Gli effetti paradossali della burocrazia del decoro sono evidenti
nelle 47 pagine del regolamento per l’esercizio delle attività commerciali ed artigianali nel territorio della Città Storica - un’area più ampia del centro storico - appena approvato dalla giunta di Roma Capitale.

Chi avesse la pazienza di leggere tutte le pagine, scoprirà che un negozio di arancini siciliani - un prodotto considerato in altri contesti un’eccellenza della tradizione culinaria regionale - essendo una friggitoria, è qui ritenuto «incompatibile con le esigenze di tutela dei valori ambientali e urbanistici del Sito Unesco», mentre sono attività tutelate, e quindi incentivate, le erboristerie e i negozi di prodotti bio- e ecologici, i negozi equi e solidali e le ciclofficine.

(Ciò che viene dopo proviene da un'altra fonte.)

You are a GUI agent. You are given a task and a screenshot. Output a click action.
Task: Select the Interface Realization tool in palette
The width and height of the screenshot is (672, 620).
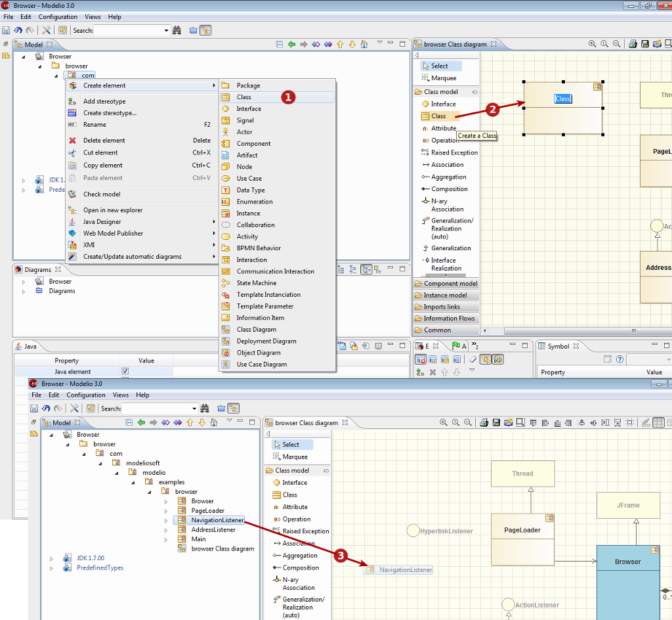click(x=446, y=264)
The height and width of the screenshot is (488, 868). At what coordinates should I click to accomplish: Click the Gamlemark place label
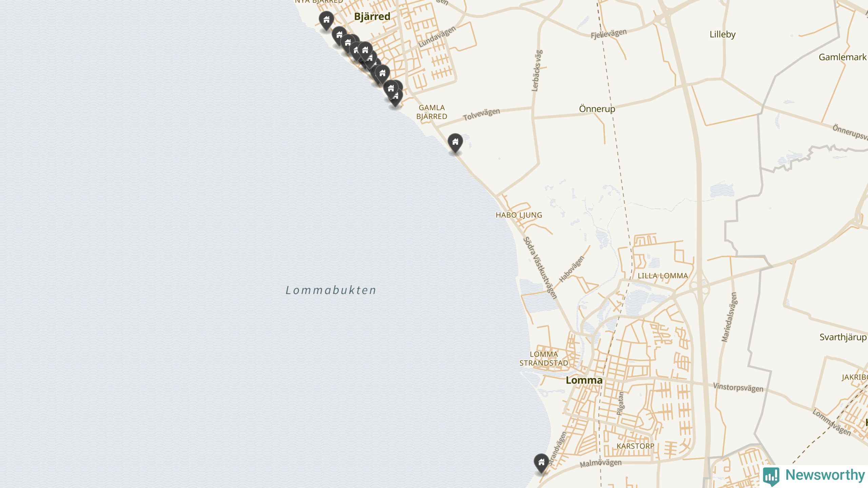pyautogui.click(x=843, y=57)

Le attività di vendita di alimenti consentite, dal canto loro, dovranno fare attenzione a rispettare, tra i tanti vincoli, l’obbligo di «utilizzo di arredi minimali».

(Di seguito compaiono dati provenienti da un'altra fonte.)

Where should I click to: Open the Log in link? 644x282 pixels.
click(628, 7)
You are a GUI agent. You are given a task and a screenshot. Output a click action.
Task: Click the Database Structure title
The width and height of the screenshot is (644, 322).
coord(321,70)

I profili di dubbia legittimità del regolamento sono molteplici, specie laddove le mode e le preferenze del momento o di una ideologia politica siano usate come criterio di selezione tra attività limitate e attività protette. Altri obblighi sono in realtà ridondanti rispetto a una regola generali della legislazione civile, consistente nei limiti delle cd. immissioni.

Sarebbe fin troppo semplice reagire a un regolamento come questo chiedendo alle amministrazioni comunali di occuparsi per bene della pulizia e delle buche delle strade, della potatura degli alberi e della raccolta dell’immondizia, prima che delle luci delle insegne.

Ma va rilevato come l’aspetto più paradossale è che il regolamento limita alcune tipologie commerciali, specie di tipo alimentare, a seguito di un apposito studio commissionato dal Comune secondo cui l’aumento dei locali di tipo alimentare «ha determinato un aumento del livello di pressione antropica» che va combattuto per la «sostenibilità ambientale del territorio». Il buon senso insegna che le attività commerciali rispondono a una domanda: se questa non c’è, i negozi prima o poi chiudono. Che siano quindi pizzerie al taglio e bar ad aver aumentato la presenza antropica sembra davvero illogico.

Anche così fosse, la scelta di limitare questi negozi per diminuire la pressione antropica come può essere coerente con la retorica politica prevalente anche a Roma, secondo cui le nostre città, per combattere le speculazioni edilizie, le attività inquinanti e gli altri spauracchi antindustriali in voga, dovrebbero vivere di solo turismo?